I would also like to thank you for inspecting the issue and I hope Mathiew's efforts will prove valuable. However I don't really unserstand what you mean by "a problem hasn't yet been found"? You wrote you were able to reproduce the behavior but the machine stayed responsive. The question is for how long? Once I was on 2.2.1(upgrade from 2.1.5 wihtout limiters enabled), it stayed responsive in my case too after having re-enabled the limiters, but only for a couple of minutes. After that, there was nothing left to do other than "physically" shutting down the machine (no web UI, no SSH, no console). I would consider this a problem…

The upgrade process with HA and limiters never worked for me, the box didn't come back up again. As mentioned before, I can test things if needed.

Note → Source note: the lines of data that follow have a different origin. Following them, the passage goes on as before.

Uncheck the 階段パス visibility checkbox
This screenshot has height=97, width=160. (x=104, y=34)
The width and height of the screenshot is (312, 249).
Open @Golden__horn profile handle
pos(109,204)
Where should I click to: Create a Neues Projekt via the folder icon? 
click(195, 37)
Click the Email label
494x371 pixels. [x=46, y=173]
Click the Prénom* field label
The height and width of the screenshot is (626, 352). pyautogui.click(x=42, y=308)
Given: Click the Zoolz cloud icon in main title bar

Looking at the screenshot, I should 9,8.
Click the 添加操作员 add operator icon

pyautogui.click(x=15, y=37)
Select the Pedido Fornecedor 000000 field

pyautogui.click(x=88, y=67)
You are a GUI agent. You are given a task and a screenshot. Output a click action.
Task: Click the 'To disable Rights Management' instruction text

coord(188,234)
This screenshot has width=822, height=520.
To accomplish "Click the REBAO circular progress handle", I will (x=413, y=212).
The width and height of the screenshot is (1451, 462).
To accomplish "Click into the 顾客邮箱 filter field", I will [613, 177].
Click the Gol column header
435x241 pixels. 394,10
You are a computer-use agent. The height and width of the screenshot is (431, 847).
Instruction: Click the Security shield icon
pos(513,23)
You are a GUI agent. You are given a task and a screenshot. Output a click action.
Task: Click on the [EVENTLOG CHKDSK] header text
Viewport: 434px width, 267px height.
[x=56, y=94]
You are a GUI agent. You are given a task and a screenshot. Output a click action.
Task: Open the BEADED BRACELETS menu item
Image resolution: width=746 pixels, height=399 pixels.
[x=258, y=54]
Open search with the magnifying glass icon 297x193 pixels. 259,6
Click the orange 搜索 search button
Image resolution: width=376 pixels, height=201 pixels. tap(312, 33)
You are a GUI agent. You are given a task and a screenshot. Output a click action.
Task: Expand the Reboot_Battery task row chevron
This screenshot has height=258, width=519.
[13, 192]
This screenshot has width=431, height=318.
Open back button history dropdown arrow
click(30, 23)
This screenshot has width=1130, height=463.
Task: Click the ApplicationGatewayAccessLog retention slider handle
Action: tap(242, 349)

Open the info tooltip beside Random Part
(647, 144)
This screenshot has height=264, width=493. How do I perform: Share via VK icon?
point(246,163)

Is this something specific to my setup or are limiters in combination with HA not as common as I thought they would be?

Thanks,

Florian

stephenw10

I mean we are not, yet, able to replicate the crashes that you are seeing. We tested for hours with a variety of limiter setups and just saw continuous log spamming. Which itself is not great. ;)
If you have any ability to run this and deliberately cause it to crash and get us the crash report then we have something solid to go on. Right now it looks like the crashes may be secondary to the log spamming in some way.
I appreciate all the testing that you guys are doing.

Steve

Marlenio

Ho Steve,
i made a new test, installing 2.2.1 on my double CARP front firewall. It's a simple configuration, with a IPSec VPN (with four phase 2) and only watchdog as installed package. It seems to be ok. But in this config i don'y use any type of limiter as i do in my back firewall CARP config. Could it be limiter the problem in 2.2.1?

stephenw10

This is definitely a conflict between Limiters and pfsync removing either of those will solve it. That's not really a solution though.

Steve

Marlenio

@stephenw10:

This is definitely a conflict between Limiters and pfsync removing either of those will solve it. That's not really a solution though.

Steve

Yes, i think so. Today i installed my back pfsense CARP configuration, the one with the sync problem. First i uninstalled all limiters and all package, then install 2.2.1. It run vithout problem.